Nice Systems beats estimates, raises guidance

Barak Eilam
Barak Eilam

First quarter non-GAAP earnings per share were $0.81, $0.07 ahead of the analysts' consensus.

Strong results reported by NICE Systems Ltd. (Nasdaq: NICE; TASE: NICE) today led to a 4% rise in it sshare price on the Tel Aviv Stock Exchange, that moderated to 2.5% by the close. On Nasdaq, the share price is currently up 2% at $64.38, giving the company a market cap of $3.84 billion. Nice handily surpassed its own guidance and analysts' estimates with non-GAAP earning per share of $0.81, $0.07 above the analysts' consensus.

Among other contributors to beating the forecasts was financial income of $3.8 million, which added $0.03 to earnings per share. At the same time, continued revenue growth and improvement in profitability following changes made by the company last year had their impact.

In 2015, Nice sold its defense business in two deals totaling $250 million to Elbit Systems Ltd. (Nasdaq: ESLT; TASE: ESLT) and Battery Ventures, and it is now focused on its enterprise business. Nice provides customer relations and risk management solutions.

Nice's first quarter 2016 total revenues increased 4.3% to $226.0 million compared with $216.6 million for the first quarter of 2015.On a GAAP basis, its net profit from continuing operations rose 23.4% to $35.3 million. On a non-GAAP basis, Nice posted a net profit of $49.6 million on continuing operations, 17.1% up on the corresponding quarter. As mentioned, earnings per share were $0.81.

Nice also raised its annual guidance. Non-GAAP earnings per share are now expected to be in a range of $3.41 to $3.55, up from a range of $3.38 to $3.52. The annual revenue guidance is unchanged at $995 million to $1,015 million.

Nice Systems CEO Barak Eilam said, "Our continued strong quarterly performances are the result of the ongoing progress we are making in executing our strategy and the company’s transformation. Part of this strategy is an emphasis on portfolio expansion and analytics, which has led to a growing number of large deals, and has allowed us to capitalize on many growth opportunities, as well as expand our market share."

The company declared a cash dividend for the first quarter of 2016 of $0.16 per share.

NICE recently acquired US company Nexidia in a $135 million deal. The deal closed just before the end of the first quarter and made no material contribution to the results. The company's financials show that it spent $150 million on acquisitions during the quarter: besides Nexidia it made a further acquisition that was not considered material to the company. The acquisition was made overseas with the aim of expanding the company's market share in a certain product. Although it is busy with the integration of Nexidia, Nice has enough cash to make more acquisitions.

Separately today, Nice announced that CFO Sarit Sagiv, has decided to leave the company in the coming months to pursue new opportunities.
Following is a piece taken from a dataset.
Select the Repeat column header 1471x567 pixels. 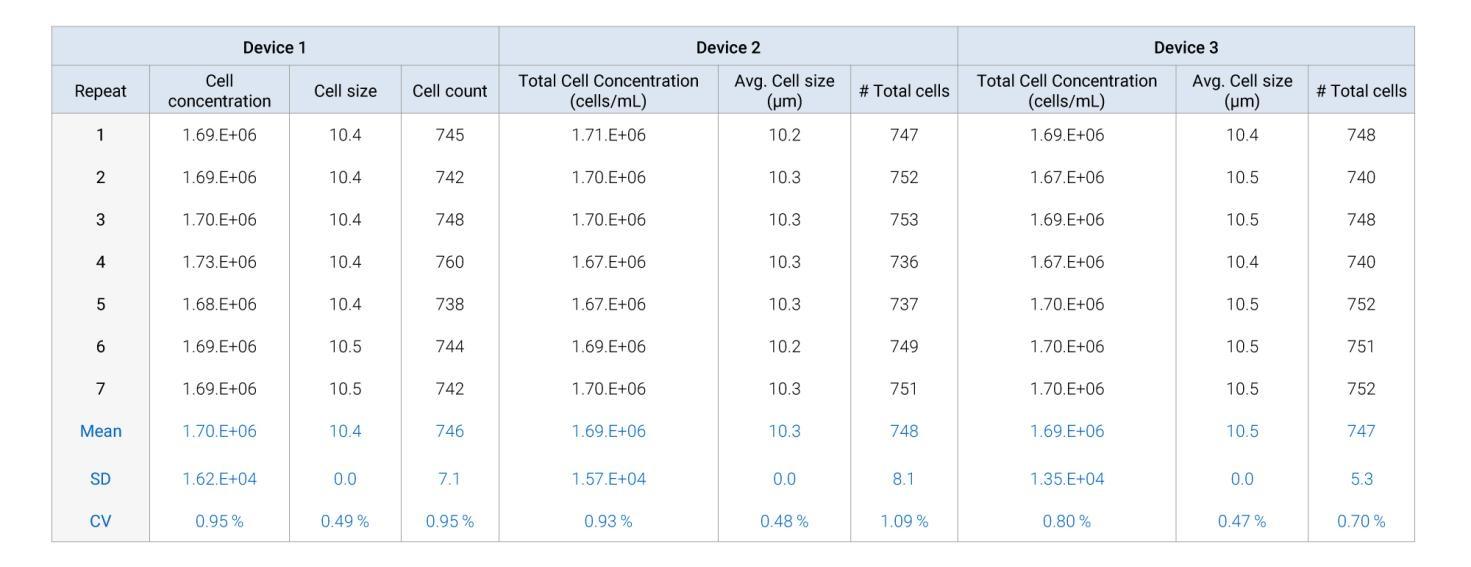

Sagiv has served as NICE CFO since early 2015.

"While Sarit has been with Nice for a short period of time, she has made a number of valuable contributions that we will be able to build on and take to the next level in our ongoing transformation to a true enterprise software company. On behalf of myself and the company, I would like to thank her for her leadership and service to our company," Eilam said.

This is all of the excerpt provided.